JAK-STAT pathway, type I/II cytokines, and new potential therapeutic strategy for autoimmune bullous diseases: update on pemphigus vulgaris and bullous pemphigoid

Abstract

Autoimmune Bullous Diseases (AIBDs), characterized by the formation of blisters due to autoantibodies targeting structural proteins, pose significant therapeutic challenges. Current treatments, often involving glucocorticoids or traditional immunosuppressants, are limited by their non-specificity and side effects. Cytokines play a pivotal role in AIBDs pathogenesis by driving inflammation and immune responses. The JAK-STAT pathway is central to the biological effects of various type I and II cytokines, making it an attractive therapeutic target. Preliminary reports suggest that JAK inhibitors may be a promising approach in PV and BP, but further clinical validation is required. In AIBDs, particularly bullous pemphigoid (BP) and pemphigus vulgaris (PV), JAK inhibitors have shown promise in modulating pathogenic cytokine signaling. However, the safety and selectivity of JAK inhibitors remain critical considerations, with the potential for adverse effects and the need for tailored treatment strategies. This review explores the role of cytokines and the JAK-STAT pathway in BP and PV, evaluating the therapeutic potential and challenges associated with JAK inhibitors in managing these complex disorders.

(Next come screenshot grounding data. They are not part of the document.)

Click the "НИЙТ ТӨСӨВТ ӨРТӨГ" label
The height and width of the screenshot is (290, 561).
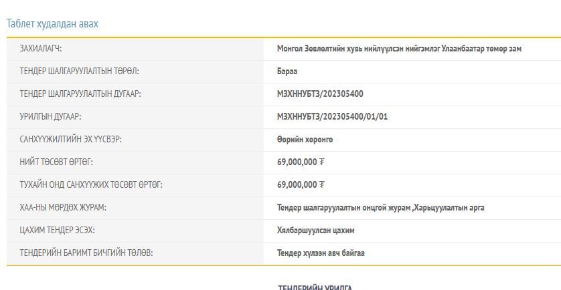[56, 162]
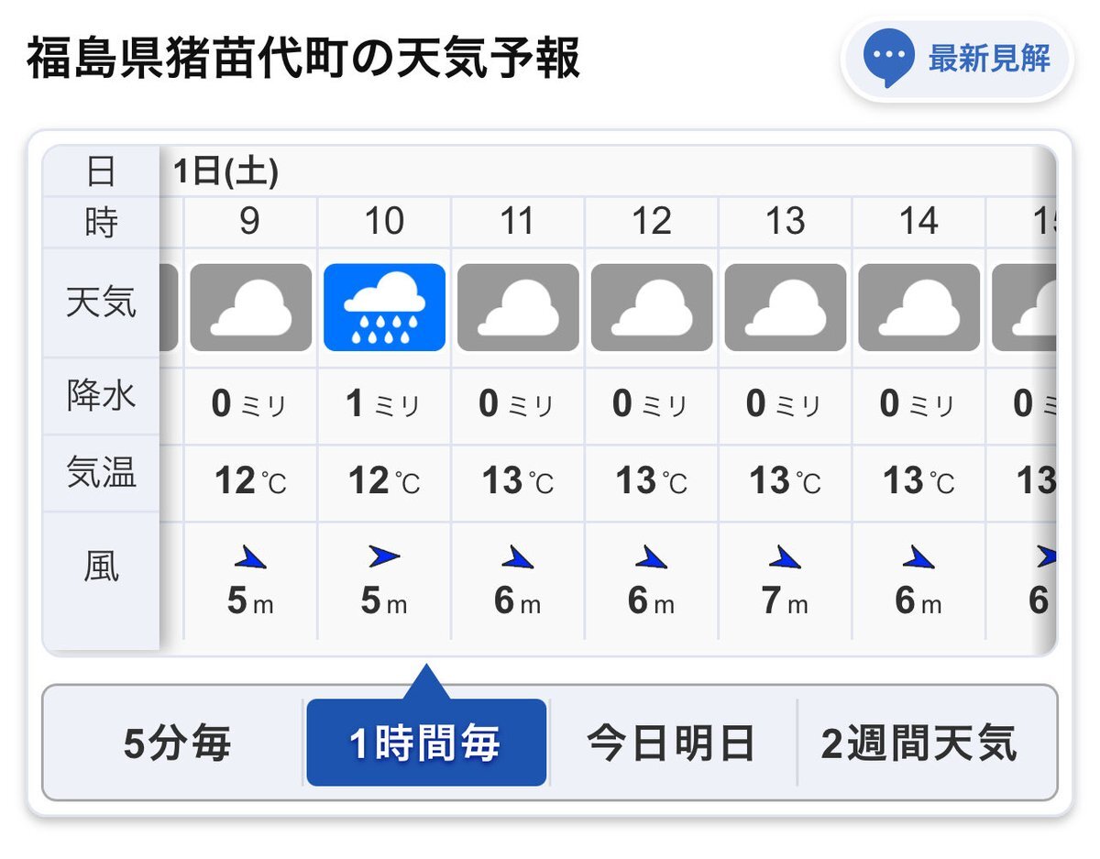Click the cloudy icon at 12 o'clock

coord(652,308)
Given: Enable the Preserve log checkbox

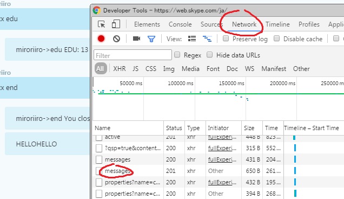Looking at the screenshot, I should 226,38.
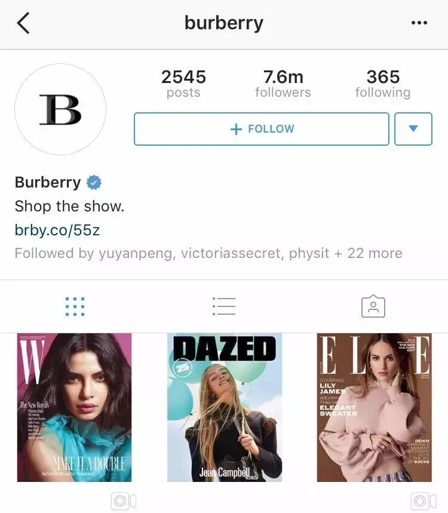Follow the burberry account
The height and width of the screenshot is (513, 448).
pos(262,129)
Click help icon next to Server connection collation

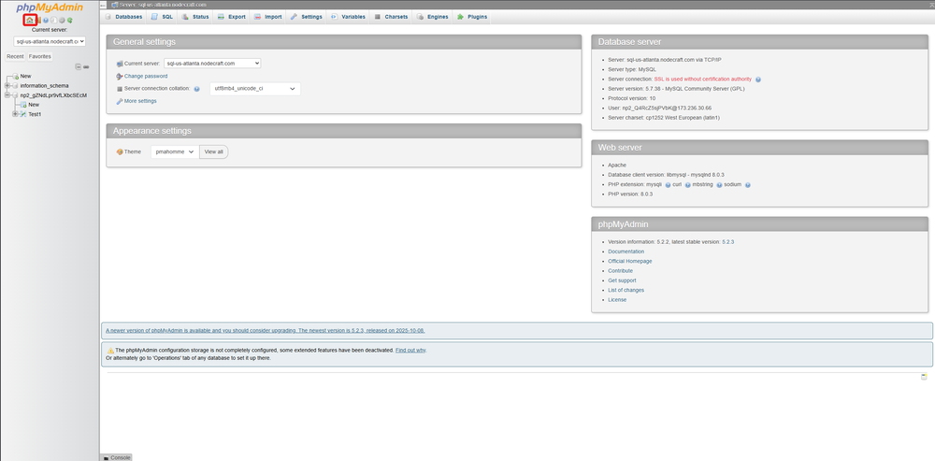click(197, 89)
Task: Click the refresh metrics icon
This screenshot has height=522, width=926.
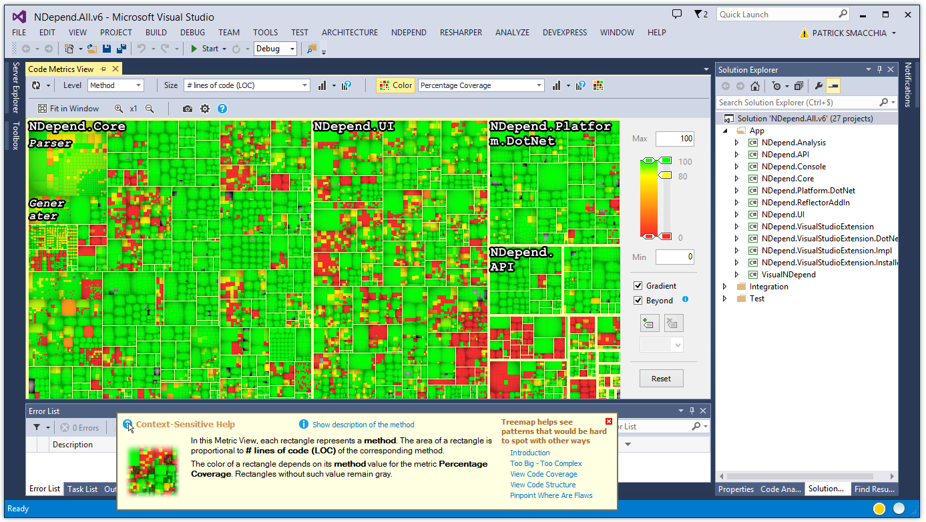Action: pos(36,85)
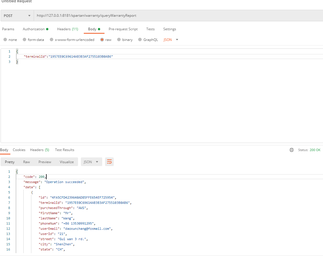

Keywords: JAK inhibitors; JAK-STAT pathway; autoimmune bullous diseases; bullous pemphigoid; cytokines; pemphigus vulgaris.

Figure 1

Activation of the canonical JAK-STAT signaling pathways. (1) Type I//II cytokines act through receptors associated with JAK. The receptors comprise at least two chains, each linked to a specific JAK; (2) Binding of ligand dimerizes the receptor, resulting in phosphorylation and activation of JAK for each other, which then phosphorylates the receptor. The STAT family has an N-terminal structural domain that allows STAT to form inactive dimers; (3) STAT bind to the phosphorylated receptor, which in turn phosphorylates by JAK; (4) STAT detach from the receptor to form activated dimers; (5) STAT dimers enter the nucleus, bind to DNA binding domain (DBD) and regulate transcription, which is involved in cell proliferation, differentiation and apoptosis. Created with Adobe Illustrator2023.

Figure 2

Cytokine involvement in pemphigus vulgaris. Exposed desmogleins (Dsgs) identified by antigen-presenting cells such as dendritic cells and present the antigen to autoreactive naïve CD4⁺T cells. Subsequently, under the influence of various cytokines, these T cells differentiate into distinct subsets, secreting cytokines that predominantly exert their biological effects via the JAK-STAT pathway. Specifically, Th2 differentiation is enhanced, leading to the secretion of Th2 cytokines IL-4, IL-5, and IL-10, while simultaneously suppressing Th1 responses and downregulating Th1 cytokines such as IL-2 and IFN-γ. This shift may be associated with cytokines released by NK cells. Additionally, Th17 and Tfh cell differentiation is amplified, resulting in the secretion of IL-6, IL-17, IL-21, and IL-23. Notably, IL-6 and IL-17 promote inflammatory responses, IL-21 enhances B cell activation into plasma cells, and IL-4 and IL-10 facilitate antibody class switching, prompting plasma cells to secrete IgG4 antibodies against Dsgs, culminating in acantholysis. Furthermore, a reduction in Treg cell differentiation is crucial for the proliferation of autoreactive T cells and antibody production. Figure image created with Adobe Illustrator2023.

Figure 3

Cytokine involvement in bullous pemphigoid (BP). Patient-specific factors and external stimuli lead to the exposure of BPAG antigens, recognized and presented by dendritic cells to naïve CD4+ T cells. These cells differentiate into CD4+ T cell subsets that secrete cytokines inducing pruritus and vesicle formation, predominantly through the JAK-STAT pathway. Specifically, Th2 cells secrete IL-4 and IL-13, which regulates IgG and IgE isotype switching, while IL-5 enhances eosinophil accumulation and activation. Eosinophils secrete IL-31 and toxic proteins, contributing to local inflammation. Th17 cells produce IL-17 and IL-23, activating neutrophils that release neutrophil elastase and MMP-9, degrading the extracellular matrix and disrupting dermal-epidermal junctions. Tfh cells stimulate high-affinity autoantibody production by B cells via IL-21. However, the role of Treg cells in BP remains controversial. Figure image created with Adobe Illustrator2023.